Premium
Assessing professional equipoise and views about a future clinical trial of invasive urodynamics prior to surgery for stress urinary incontinence in women: A survey within a mixed methods feasibility study
Author(s) -
Hilton Paul,
Bryant Andy,
Howel Denise,
McColl Elaine,
Buckley Brian S.,
Lucas Malcolm,
Tincello Douglas G.,
Armstrong Natalie
Publication year - 2012
Publication title -
neurourology and urodynamics
Language(s) - English
Resource type - Journals
SCImago Journal Rank - 0.918
H-Index - 90
eISSN - 1520-6777
pISSN - 0733-2467
DOI - 10.1002/nau.22328
Subject(s) - medicine , urinary incontinence , clinical trial , urology
Aims To determine surgeons' views on invasive urodynamic testing (IUT) prior to surgery for stress (SUI) or stress predominant mixed urinary incontinence (MUI). Methods Members of British Society of Urogynaecology (BSUG) and British Association of Urological Surgeons Section of Female, Neurological and Urodynamic Urology (BAUS‐SFNUU) were sent an email invitation to complete an online “ SurveyMonkey ® ” questionnaire regarding their current use of IUT prior to surgical treatment of SUI, their view about the necessity for IUT in various clinical scenarios, and their willingness to randomize patients into a future trial of IUT. A purposive sample of respondents was invited for telephone interview to explore further how they use IUT to inform clinical decisions, and to contextualize questionnaire responses.
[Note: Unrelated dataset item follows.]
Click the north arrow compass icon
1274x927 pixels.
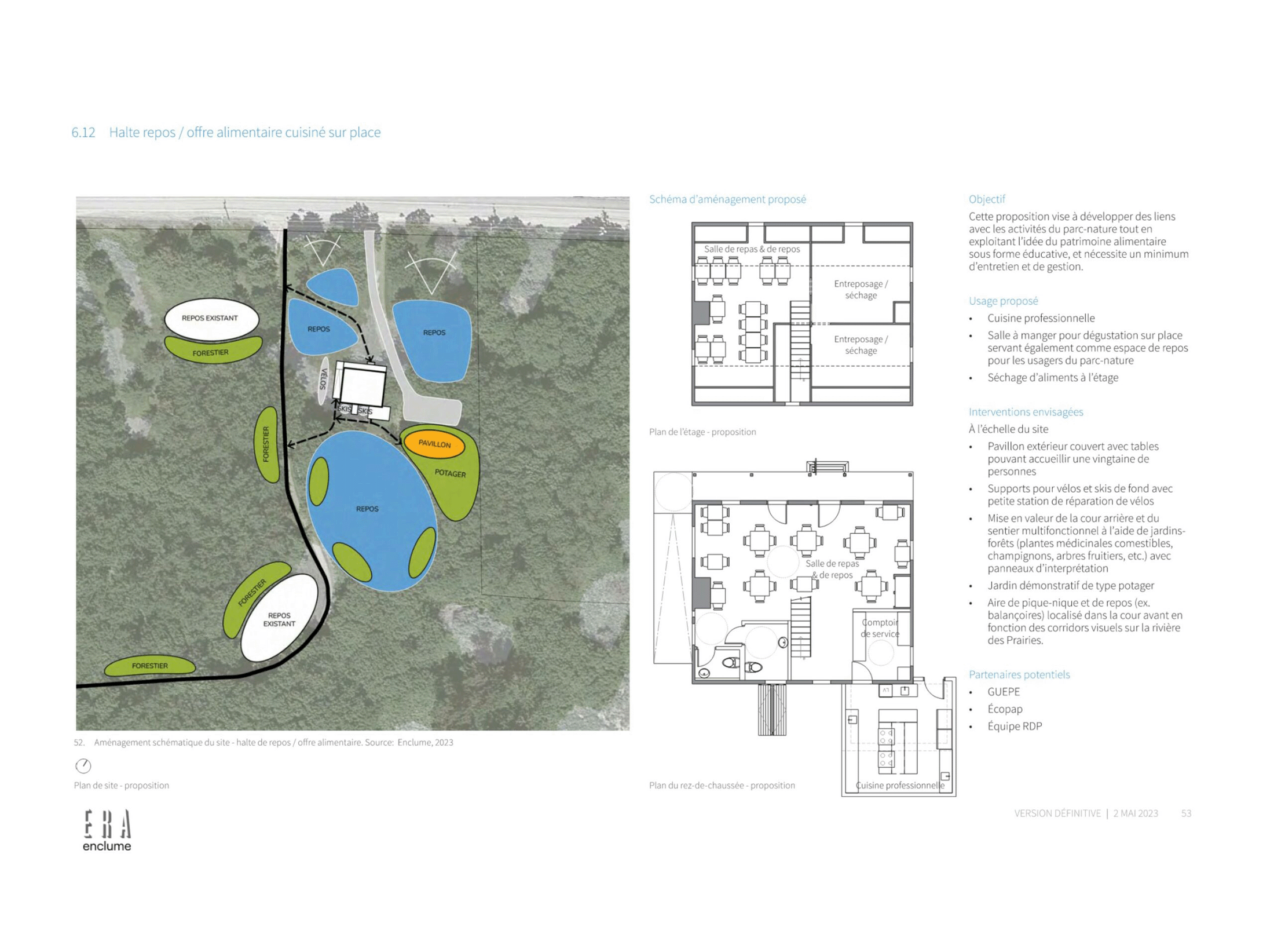tap(83, 765)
Results There were 176/517 (34%) responses, 106/332 (32%) from gynecologists/urogynecologists and 67/185 (36%) from urologists; all respondents had access to IUT, and 89% currently arrange IUT for most women with SUI or stress predominant MUI. For a variety of scenarios with increasingly complex symptoms the level of individual equipoise (“undecided” about IUT) was very low (1–6%) and community equipoise was, at best, 66:34 (IUT “essential” vs. “unnecessary”) even for the simplest scenario. Nevertheless, 70% rated the research question underlying the proposed studies “very important” or “extremely important;” 60% recorded a “willingness to randomize” score ≥8/10. Conclusions Most urogynecologists and urologists consider IUT essential before surgery in SUI with or without other symptoms. Most however recognize the need for further research, and indicated a willingness to recruit into multicenter trials addressing this question. Neurourol. Urodynam. 31:?–?, 2012. © 2012 Wiley Periodicals, Inc.